Астронавты растерянно переглянулись. В отсек влетел Леонов.
— Люк починили, будем запускать зонд, — сказал он и замолчал, растерянно глядя на парящего мертвеца.
Ему не ответили.
— Надо сообщить на Землю, — сказала Нам Ли.
— Первый случай, — сказал Голубев. — В космосе еще никто не умирал. Только на взлете или при посадке…
— Надо сообщить на Землю, — повторила Нам Ли.
Войдя в здание Криоцентра, Рахат, по обычаю, притормозил у стойки ресепшена. За стойкой сидела, как всегда, невероятная Кармель Мур.
Смуглая индуска, чьи длинные волосы были перекрашены в золотистый блонди, что здорово сочеталось со смуглой кожей и ярким, но изысканным, совсем не индийским макияжем. А из отличной заготовки хирурги довели сильное, но нежное тело до абсолютного совершенства.
Когда он видел Кармель, сердце разгоняло по вскипающей крови радость от осознания того, что в жизни еще есть то, что его удивляет и приводит в восторг, что впереди еще ждет его какая-то особенная радость, а жизнь — не однотонная, скучная, проходящая мимо.
Небрежно облокотившись о стойку, рядом с Кармель стоял Олжас. Поигрывая блестящим брелоком, он что-то с усмешечкой ей говорил. Кармель улыбалась и смотрела на него слишком заинтересованно, что омрачило солнечное настроение Рахата.
— Привет, — сказал он, стараясь выглядеть равнодушным.
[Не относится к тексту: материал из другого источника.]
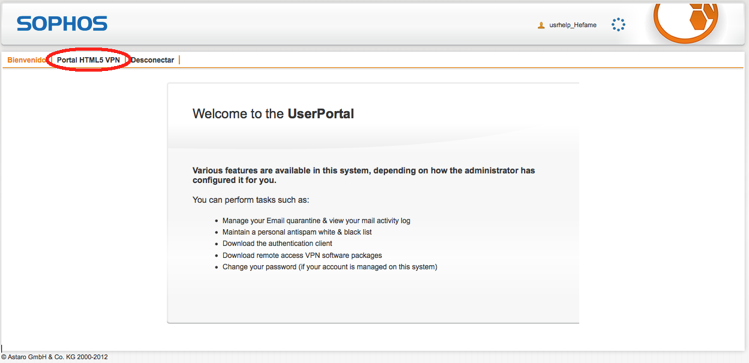
Task: Click the usrhelp_Hefame username label
Action: 573,25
Олжас лениво оглянулся.
— А-а, работник полей, — сказал он.
— Привет, — сказала Кармель и улыбнулась. — Как нога?
— Почти не болит.
— И скоро снова в поля, — усмехнулся Олжас. — Подлатали — в бой.
Рахат пропустил его высказывание, сравнивая улыбку Кармель с теми, которыми она награждала Олжаса.
— Нравится у нас? — спросила Кармель.
— Нравится, — ответил Рахат. — Спокойно, чисто…
Олжас громко расхохотался.
— Чисто? — воскликнул он. — Ты не привык?
— Не дразни его, — сказал Кармель. — Он герой.